Sugar. Year after year, a coalition of candy and beverage manufacturers, joined by an strange bedfellows group of consumer, environmental and conservative organizations, gathers together to try to reform the Depression-era sugar price support program. And year after year, they fail. This time around, the Senate 54-45 against an amendment to change the program, and the House amendment sponsored by candy-state Rep. Joe Pitts, R-Pa, also went down. While members of the coalition such as the American Beverage Association and Food Marketing Institute have formidable political clout, sugar producers, who have given more than $2 million so far this election cycle, nearly evenly split between the parties, have consistently managed to leverage their political giving with geographic alliances (sugar cane growers of Florida, meet the sugar beet farmers of Minnesota!) to maintain the program. Federally subsidized sugar loans are now increasing thanks to a glut of sugar on the world market, according to this recent Wall Street Journal report.
Food stamps. Last year we reported that following the financial meltdown of 2008, more Americans than ever before were getting help from the government putting food on their tables. This year, more parents are again relying on the government for help but the serviings are more meager. According to the most recent figures from the Congressional Budget Office, some 47 million people were signed up for Supplemental Nutrition Assistance Program (SNAP) in 2012, compared to 44.7 million in 2011. However, they are getting smaller helpings: as of Nov. 1, the temporary increase in the food benefits contained in the American Recovery and Reinvestment Act expired. This means cuts equivalent about 16 meals per month for a family of three–one mother and two children–according to calculations by the liberal think tank Center on Budget and Policy Priorities. Meanwhile, from the conservative side, there are predictions that Obamacare could increase the rolls of food assistance, because low income people signing up for health care will be directed toward various federal programs where they may qualify for help. This basic dissonance between left and right on the issue of food stamps has been a major continuing factor for the stall out of negotiations over the Farm Bill.
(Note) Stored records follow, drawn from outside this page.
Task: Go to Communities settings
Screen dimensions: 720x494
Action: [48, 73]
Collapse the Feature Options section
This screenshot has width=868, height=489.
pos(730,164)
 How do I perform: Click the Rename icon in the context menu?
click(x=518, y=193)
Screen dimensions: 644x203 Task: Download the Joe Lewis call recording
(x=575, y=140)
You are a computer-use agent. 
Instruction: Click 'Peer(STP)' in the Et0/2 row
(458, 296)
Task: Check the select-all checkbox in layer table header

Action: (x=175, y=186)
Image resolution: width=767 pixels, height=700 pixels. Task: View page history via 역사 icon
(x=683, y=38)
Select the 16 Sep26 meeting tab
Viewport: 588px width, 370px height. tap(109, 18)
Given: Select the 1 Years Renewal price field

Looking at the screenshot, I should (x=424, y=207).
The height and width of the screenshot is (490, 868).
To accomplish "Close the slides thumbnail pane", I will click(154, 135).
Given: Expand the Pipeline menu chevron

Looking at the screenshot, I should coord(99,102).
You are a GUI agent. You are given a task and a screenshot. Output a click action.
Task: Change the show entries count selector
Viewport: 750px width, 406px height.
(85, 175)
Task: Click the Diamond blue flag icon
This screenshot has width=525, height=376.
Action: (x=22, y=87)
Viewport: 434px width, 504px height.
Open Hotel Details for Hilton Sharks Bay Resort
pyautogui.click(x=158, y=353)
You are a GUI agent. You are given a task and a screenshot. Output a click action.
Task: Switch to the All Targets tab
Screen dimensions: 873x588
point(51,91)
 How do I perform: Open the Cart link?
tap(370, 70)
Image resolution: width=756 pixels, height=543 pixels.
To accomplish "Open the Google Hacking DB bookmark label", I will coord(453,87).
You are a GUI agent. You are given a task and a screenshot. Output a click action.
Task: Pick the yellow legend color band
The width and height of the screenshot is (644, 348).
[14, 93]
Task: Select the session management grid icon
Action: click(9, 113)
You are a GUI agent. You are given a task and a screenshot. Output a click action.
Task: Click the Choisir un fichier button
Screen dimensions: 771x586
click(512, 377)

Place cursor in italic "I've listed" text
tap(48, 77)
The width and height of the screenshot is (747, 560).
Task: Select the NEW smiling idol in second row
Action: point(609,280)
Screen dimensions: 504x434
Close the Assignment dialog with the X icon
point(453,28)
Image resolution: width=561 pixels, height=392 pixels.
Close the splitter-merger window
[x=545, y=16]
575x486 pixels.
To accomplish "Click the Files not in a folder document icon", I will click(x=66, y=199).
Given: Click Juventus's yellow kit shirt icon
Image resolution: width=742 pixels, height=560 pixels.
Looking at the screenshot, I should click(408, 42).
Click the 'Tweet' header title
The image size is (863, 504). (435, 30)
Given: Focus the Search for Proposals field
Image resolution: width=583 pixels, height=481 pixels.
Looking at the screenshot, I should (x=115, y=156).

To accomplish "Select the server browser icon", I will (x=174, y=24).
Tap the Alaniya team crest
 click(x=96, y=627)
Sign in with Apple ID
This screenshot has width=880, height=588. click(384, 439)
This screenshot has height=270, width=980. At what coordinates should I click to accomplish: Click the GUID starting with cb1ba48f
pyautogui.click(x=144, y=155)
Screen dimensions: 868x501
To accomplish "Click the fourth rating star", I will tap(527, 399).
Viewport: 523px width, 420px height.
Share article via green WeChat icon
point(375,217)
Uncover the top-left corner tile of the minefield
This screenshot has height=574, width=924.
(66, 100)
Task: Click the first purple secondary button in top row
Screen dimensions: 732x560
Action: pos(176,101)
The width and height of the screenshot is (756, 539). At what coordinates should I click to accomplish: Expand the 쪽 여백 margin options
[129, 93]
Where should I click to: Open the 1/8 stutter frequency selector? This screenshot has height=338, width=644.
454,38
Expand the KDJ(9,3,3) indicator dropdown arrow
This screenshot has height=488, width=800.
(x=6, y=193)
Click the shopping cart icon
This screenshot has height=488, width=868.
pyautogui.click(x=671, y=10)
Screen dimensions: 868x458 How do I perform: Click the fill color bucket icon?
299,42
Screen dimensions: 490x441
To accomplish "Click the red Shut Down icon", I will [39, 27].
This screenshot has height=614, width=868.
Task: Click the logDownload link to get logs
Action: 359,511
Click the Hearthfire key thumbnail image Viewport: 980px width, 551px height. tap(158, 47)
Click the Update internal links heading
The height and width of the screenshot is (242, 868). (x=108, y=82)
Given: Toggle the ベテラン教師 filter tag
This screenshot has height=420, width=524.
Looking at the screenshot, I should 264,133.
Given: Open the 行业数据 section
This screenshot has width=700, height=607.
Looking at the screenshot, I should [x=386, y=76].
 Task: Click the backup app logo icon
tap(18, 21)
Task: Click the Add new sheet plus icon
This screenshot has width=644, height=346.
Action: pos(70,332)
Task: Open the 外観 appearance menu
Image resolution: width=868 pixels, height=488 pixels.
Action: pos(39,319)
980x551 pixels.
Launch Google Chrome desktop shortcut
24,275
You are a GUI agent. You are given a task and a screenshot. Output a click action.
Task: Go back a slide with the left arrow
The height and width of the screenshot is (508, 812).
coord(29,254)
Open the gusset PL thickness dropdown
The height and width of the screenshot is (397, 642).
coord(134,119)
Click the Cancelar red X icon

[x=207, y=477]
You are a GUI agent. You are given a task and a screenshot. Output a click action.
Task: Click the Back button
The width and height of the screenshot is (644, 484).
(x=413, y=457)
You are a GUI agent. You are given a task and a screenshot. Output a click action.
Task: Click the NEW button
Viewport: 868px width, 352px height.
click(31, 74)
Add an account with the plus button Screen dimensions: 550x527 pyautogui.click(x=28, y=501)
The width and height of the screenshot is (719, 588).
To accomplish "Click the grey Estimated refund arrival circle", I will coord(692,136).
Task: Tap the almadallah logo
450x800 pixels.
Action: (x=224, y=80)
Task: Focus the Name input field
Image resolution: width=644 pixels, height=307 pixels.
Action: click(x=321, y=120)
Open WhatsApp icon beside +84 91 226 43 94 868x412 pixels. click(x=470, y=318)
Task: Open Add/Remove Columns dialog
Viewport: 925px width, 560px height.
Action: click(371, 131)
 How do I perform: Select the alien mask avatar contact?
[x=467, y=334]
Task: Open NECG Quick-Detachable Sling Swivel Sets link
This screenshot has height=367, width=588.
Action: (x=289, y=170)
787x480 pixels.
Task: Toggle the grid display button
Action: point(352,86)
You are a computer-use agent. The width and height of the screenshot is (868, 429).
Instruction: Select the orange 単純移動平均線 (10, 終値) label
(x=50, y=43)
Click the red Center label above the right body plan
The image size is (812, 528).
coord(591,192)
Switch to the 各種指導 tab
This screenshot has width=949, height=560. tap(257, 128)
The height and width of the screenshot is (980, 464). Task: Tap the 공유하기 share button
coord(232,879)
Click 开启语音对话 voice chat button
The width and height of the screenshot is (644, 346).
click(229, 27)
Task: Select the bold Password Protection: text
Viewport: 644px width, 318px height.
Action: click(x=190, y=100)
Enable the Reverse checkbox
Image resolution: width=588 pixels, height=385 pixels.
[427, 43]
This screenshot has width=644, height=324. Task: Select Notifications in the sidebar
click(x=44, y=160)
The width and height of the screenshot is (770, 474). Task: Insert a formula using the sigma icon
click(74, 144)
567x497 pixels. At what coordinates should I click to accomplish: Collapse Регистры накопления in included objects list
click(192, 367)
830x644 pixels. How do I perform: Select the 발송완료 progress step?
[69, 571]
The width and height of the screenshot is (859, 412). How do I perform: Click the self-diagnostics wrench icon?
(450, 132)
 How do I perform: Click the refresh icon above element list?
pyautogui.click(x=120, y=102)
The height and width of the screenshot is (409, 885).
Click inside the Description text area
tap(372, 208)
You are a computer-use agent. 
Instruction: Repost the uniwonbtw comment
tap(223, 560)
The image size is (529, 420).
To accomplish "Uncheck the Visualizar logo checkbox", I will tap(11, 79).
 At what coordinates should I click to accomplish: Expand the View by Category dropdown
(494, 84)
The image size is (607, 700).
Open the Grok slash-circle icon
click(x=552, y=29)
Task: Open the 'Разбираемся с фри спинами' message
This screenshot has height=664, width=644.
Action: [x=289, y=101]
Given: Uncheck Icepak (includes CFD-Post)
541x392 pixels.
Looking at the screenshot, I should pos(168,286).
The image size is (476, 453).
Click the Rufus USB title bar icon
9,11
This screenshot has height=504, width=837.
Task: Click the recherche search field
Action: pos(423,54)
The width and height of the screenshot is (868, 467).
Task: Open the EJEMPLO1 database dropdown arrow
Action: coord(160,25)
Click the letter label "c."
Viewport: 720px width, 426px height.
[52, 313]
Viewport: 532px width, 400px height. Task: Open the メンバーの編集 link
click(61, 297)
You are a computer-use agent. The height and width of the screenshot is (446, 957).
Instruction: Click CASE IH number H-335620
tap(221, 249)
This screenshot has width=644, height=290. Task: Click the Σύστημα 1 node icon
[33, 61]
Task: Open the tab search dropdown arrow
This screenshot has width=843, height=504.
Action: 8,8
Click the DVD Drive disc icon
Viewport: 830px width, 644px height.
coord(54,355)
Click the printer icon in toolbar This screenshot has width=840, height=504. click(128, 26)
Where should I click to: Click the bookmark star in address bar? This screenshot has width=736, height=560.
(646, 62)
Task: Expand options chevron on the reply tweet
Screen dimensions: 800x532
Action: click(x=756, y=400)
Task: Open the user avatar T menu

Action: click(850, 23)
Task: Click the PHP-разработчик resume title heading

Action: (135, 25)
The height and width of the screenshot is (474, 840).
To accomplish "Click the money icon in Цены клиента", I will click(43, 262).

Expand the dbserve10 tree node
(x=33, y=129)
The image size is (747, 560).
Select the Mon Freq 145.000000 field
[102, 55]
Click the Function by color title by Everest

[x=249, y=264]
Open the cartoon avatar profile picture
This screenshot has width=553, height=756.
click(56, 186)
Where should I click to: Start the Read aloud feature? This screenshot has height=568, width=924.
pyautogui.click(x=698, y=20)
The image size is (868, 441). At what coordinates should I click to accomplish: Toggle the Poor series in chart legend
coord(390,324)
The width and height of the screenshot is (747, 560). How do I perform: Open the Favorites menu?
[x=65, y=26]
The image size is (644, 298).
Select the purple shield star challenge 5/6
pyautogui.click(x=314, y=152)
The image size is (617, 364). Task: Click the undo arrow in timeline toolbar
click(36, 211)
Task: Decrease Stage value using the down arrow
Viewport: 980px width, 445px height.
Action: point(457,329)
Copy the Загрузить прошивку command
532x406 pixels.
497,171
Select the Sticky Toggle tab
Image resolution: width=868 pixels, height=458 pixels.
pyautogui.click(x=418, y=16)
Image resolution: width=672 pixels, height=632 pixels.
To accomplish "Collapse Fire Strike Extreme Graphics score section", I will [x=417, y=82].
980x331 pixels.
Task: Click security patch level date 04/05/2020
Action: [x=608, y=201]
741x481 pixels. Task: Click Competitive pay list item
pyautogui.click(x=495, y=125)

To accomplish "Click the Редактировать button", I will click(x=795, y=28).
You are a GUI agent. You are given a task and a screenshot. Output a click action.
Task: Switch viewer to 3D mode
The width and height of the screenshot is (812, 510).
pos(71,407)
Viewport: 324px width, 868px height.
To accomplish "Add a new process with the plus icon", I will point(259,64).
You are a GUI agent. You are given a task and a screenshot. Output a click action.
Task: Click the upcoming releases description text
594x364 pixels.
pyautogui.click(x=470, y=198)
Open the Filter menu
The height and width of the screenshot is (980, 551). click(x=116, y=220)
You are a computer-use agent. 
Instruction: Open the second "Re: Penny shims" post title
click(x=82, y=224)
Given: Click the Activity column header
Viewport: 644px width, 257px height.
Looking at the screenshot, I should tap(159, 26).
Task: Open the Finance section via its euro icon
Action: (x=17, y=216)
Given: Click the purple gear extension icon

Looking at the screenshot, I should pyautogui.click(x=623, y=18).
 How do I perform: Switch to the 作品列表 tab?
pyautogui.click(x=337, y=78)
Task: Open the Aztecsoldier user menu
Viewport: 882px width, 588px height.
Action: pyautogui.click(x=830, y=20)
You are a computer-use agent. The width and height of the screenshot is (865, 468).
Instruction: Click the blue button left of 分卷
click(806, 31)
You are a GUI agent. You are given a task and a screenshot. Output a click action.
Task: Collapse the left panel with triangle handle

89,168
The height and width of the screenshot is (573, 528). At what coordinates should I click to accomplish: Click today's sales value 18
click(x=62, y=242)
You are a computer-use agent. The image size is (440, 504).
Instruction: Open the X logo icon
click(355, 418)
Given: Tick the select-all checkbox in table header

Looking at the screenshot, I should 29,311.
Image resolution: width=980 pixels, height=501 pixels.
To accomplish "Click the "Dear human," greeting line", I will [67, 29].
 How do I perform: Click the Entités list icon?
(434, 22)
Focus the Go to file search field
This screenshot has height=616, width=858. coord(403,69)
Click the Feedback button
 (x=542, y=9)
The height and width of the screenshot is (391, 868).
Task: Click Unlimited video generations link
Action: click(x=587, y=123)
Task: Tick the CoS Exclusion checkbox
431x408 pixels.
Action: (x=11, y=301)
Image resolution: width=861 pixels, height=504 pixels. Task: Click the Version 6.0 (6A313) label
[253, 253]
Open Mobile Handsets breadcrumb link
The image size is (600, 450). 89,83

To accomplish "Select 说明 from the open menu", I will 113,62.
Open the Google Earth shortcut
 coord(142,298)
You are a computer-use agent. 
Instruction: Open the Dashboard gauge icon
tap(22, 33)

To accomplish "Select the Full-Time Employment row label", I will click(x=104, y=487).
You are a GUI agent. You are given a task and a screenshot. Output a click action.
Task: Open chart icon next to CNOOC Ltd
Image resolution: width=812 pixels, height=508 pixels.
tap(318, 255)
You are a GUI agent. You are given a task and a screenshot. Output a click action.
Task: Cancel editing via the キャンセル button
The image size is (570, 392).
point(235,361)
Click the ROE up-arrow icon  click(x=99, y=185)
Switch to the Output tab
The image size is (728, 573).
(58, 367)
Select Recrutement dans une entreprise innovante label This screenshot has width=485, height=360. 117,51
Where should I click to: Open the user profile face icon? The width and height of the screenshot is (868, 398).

In July, Heritage Action Fund, one of the leading opponents of the program, called defeat of an early version of the Farm Bill in the House last summer a "decisive victory." Then in September the Republican controlled House approved, separately from the rest of the farm bill, H.R. 3102, which would cut some $39 billion from the SNAP program over ten years. The Center on Budget and Policy Priorities points out that that amount is almost double the cuts contained in the House Agriculture Committee version of the Farm Bill and about ten times the amount in the Senate passed Farm Bill.